**What you should do**. Would you please retype, exactly, the lines of the listing below between the line with "Shop Location (1098, 1471)" and the line with "Gizlilik Sözleşmesi (732, 200)", inclusive?

_ _ _ _ _

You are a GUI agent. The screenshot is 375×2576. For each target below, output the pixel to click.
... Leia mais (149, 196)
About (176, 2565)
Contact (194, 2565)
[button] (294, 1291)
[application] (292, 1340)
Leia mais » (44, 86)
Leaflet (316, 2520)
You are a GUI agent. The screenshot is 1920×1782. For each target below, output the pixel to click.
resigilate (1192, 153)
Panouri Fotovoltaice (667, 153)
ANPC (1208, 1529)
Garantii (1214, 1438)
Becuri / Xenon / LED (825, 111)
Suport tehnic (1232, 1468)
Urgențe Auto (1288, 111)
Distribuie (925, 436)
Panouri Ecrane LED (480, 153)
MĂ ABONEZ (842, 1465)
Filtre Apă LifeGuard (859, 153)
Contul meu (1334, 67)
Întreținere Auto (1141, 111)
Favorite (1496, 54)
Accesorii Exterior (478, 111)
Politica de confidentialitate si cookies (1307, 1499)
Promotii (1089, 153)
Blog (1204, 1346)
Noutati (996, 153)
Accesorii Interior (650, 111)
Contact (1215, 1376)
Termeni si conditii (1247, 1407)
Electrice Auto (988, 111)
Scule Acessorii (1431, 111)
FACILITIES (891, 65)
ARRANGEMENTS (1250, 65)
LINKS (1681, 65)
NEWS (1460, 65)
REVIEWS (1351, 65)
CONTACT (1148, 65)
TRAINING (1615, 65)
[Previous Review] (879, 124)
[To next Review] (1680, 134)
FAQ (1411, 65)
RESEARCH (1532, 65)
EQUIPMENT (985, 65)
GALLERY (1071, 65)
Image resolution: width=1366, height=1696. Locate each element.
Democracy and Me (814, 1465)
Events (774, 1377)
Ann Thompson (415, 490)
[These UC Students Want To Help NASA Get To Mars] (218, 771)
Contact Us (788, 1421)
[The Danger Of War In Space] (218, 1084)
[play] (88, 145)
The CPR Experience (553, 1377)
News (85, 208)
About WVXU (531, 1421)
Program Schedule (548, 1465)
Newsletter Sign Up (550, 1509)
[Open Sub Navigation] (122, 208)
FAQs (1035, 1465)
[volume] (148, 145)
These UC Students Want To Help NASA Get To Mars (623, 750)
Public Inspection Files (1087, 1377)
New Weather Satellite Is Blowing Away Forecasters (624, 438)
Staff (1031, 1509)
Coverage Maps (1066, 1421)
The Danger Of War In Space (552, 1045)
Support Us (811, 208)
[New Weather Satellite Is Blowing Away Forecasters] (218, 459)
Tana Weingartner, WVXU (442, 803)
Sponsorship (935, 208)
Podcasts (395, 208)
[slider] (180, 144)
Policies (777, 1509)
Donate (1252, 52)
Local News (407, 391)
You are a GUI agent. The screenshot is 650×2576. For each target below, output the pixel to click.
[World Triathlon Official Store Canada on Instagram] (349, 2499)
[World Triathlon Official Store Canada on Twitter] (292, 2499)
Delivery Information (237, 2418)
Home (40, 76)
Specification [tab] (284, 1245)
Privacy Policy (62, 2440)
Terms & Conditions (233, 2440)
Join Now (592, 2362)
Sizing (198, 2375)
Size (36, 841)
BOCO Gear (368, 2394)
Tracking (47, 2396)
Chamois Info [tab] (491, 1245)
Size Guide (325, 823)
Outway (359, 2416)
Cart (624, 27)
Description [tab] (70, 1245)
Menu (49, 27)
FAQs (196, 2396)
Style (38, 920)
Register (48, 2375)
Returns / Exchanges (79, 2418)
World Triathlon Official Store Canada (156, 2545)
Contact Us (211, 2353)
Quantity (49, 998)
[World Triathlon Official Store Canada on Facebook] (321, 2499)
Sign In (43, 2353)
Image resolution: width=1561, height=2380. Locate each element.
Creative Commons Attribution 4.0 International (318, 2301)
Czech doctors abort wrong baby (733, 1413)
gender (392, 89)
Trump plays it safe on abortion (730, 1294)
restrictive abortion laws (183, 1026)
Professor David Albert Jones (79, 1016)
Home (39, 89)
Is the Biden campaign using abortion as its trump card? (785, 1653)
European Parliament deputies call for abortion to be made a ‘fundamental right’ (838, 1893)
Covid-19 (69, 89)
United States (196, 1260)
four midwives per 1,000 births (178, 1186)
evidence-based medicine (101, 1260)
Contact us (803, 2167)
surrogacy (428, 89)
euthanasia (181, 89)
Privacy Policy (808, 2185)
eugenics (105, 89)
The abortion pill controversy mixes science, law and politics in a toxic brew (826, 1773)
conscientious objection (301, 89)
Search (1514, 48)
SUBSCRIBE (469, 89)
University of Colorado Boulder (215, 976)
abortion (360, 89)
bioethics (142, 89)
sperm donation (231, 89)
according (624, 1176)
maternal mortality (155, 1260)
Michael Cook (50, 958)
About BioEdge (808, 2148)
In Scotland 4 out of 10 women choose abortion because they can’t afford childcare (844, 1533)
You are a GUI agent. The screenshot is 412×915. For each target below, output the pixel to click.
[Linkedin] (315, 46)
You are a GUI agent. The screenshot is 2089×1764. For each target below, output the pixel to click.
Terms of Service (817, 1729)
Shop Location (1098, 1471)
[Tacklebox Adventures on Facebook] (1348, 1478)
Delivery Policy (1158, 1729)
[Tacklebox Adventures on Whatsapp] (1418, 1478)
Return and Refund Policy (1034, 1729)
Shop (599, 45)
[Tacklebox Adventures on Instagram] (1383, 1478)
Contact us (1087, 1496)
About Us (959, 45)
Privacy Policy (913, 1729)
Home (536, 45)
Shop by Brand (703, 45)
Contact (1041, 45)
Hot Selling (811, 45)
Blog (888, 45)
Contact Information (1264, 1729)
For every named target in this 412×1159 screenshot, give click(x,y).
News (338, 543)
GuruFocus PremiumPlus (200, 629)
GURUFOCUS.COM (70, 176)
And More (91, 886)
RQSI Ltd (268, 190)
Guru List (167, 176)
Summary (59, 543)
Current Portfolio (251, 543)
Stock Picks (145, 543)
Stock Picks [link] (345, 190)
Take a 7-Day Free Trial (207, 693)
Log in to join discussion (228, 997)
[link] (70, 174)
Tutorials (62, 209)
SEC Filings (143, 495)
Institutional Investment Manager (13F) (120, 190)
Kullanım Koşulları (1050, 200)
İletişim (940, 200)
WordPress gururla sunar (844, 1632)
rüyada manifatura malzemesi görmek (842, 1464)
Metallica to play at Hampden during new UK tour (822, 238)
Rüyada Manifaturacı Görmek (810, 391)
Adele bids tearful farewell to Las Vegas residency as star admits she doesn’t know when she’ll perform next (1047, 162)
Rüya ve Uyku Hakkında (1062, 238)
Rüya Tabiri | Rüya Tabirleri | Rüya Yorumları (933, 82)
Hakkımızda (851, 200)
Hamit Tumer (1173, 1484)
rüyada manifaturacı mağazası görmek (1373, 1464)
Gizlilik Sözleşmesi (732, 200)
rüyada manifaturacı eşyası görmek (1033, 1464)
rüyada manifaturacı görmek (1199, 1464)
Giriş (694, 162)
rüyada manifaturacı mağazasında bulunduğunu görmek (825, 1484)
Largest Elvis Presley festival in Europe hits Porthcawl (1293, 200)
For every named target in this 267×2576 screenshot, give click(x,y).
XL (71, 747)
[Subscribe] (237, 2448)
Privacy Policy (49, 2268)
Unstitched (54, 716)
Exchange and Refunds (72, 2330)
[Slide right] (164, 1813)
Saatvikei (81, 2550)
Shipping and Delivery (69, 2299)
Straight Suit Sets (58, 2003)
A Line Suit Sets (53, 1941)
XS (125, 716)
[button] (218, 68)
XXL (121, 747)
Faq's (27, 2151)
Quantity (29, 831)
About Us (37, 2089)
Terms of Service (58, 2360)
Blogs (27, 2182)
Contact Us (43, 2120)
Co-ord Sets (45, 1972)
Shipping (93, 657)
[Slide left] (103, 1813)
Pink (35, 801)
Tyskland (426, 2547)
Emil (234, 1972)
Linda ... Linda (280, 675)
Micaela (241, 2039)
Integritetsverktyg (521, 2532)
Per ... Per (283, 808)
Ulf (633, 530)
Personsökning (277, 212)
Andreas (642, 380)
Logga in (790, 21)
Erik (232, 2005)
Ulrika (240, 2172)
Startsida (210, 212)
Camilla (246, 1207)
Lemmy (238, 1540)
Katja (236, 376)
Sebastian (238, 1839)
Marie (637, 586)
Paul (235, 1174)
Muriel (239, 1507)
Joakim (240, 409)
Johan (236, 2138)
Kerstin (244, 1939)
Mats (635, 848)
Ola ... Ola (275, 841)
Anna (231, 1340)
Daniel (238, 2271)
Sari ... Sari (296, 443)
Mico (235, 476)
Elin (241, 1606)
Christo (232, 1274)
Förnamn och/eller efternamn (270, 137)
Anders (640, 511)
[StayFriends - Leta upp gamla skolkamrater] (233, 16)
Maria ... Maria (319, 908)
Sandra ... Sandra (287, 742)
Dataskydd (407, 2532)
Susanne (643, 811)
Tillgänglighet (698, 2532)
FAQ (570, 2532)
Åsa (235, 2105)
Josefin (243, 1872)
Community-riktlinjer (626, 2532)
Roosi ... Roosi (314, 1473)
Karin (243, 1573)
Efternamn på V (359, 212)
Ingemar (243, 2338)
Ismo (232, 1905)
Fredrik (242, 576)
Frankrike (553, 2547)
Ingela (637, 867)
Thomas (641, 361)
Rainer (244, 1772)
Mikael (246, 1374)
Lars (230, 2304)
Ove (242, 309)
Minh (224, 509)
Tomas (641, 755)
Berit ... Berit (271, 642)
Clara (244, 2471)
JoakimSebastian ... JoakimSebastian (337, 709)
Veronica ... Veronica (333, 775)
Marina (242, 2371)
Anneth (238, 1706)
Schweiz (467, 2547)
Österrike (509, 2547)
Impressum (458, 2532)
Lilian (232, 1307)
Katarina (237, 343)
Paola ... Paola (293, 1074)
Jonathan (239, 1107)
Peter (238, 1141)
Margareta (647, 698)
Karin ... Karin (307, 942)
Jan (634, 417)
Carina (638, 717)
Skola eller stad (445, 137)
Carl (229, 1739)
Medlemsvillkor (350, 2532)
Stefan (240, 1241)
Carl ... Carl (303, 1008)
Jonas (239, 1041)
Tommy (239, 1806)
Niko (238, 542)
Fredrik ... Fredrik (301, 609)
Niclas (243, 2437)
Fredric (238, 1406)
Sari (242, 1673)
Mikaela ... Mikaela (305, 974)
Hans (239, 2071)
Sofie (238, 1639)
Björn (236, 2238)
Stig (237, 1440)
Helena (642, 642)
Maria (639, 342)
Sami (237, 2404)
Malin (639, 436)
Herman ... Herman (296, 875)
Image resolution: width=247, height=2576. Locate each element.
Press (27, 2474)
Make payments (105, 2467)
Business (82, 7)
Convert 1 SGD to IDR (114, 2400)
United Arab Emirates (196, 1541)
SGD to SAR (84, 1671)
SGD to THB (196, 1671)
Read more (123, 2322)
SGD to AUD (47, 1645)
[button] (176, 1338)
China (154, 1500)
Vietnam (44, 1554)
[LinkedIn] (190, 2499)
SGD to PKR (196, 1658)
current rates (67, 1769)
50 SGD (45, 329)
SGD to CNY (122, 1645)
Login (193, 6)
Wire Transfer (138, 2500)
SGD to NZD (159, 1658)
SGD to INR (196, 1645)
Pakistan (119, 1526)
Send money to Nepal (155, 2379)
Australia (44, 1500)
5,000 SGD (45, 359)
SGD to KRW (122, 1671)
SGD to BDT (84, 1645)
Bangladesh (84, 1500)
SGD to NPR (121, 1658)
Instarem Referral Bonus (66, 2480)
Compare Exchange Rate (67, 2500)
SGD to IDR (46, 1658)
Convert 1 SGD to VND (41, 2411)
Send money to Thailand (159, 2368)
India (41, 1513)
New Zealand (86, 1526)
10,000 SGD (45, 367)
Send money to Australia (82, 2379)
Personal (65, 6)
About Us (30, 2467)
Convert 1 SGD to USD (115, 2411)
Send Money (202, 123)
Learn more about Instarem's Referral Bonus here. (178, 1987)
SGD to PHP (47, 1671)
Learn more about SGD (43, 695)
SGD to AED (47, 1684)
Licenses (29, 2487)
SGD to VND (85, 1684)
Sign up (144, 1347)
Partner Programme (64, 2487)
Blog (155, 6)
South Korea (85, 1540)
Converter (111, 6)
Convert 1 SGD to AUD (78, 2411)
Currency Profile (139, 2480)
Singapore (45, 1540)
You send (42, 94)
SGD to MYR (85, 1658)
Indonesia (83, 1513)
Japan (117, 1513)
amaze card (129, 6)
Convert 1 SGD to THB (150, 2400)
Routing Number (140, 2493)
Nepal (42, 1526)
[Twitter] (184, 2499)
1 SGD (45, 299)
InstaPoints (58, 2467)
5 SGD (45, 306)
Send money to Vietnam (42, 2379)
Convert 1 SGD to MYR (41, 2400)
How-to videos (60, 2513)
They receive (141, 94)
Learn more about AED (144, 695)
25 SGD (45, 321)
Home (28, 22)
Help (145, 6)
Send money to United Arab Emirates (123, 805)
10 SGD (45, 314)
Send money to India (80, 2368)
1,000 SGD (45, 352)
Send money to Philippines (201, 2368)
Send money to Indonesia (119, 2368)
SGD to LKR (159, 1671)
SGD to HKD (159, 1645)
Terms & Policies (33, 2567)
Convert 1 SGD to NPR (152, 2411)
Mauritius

_ _ _ _ _

**Output**.
Shop Location (1098, 1471)
[Tacklebox Adventures on Facebook] (1348, 1478)
Delivery Policy (1158, 1729)
[Tacklebox Adventures on Whatsapp] (1418, 1478)
Return and Refund Policy (1034, 1729)
Shop (599, 45)
[Tacklebox Adventures on Instagram] (1383, 1478)
Contact us (1087, 1496)
About Us (959, 45)
Privacy Policy (913, 1729)
Home (536, 45)
Shop by Brand (703, 45)
Contact (1041, 45)
Hot Selling (811, 45)
Blog (888, 45)
Contact Information (1264, 1729)
For every named target in this 412×1159 screenshot, give click(x,y).
News (338, 543)
GuruFocus PremiumPlus (200, 629)
GURUFOCUS.COM (70, 176)
And More (91, 886)
RQSI Ltd (268, 190)
Guru List (167, 176)
Summary (59, 543)
Current Portfolio (251, 543)
Stock Picks (145, 543)
Stock Picks [link] (345, 190)
Take a 7-Day Free Trial (207, 693)
Log in to join discussion (228, 997)
[link] (70, 174)
Tutorials (62, 209)
SEC Filings (143, 495)
Institutional Investment Manager (13F) (120, 190)
Kullanım Koşulları (1050, 200)
İletişim (940, 200)
WordPress gururla sunar (844, 1632)
rüyada manifatura malzemesi görmek (842, 1464)
Metallica to play at Hampden during new UK tour (822, 238)
Rüyada Manifaturacı Görmek (810, 391)
Adele bids tearful farewell to Las Vegas residency as star admits she doesn’t know when she’ll perform next (1047, 162)
Rüya ve Uyku Hakkında (1062, 238)
Rüya Tabiri | Rüya Tabirleri | Rüya Yorumları (933, 82)
Hakkımızda (851, 200)
Hamit Tumer (1173, 1484)
rüyada manifaturacı mağazası görmek (1373, 1464)
Gizlilik Sözleşmesi (732, 200)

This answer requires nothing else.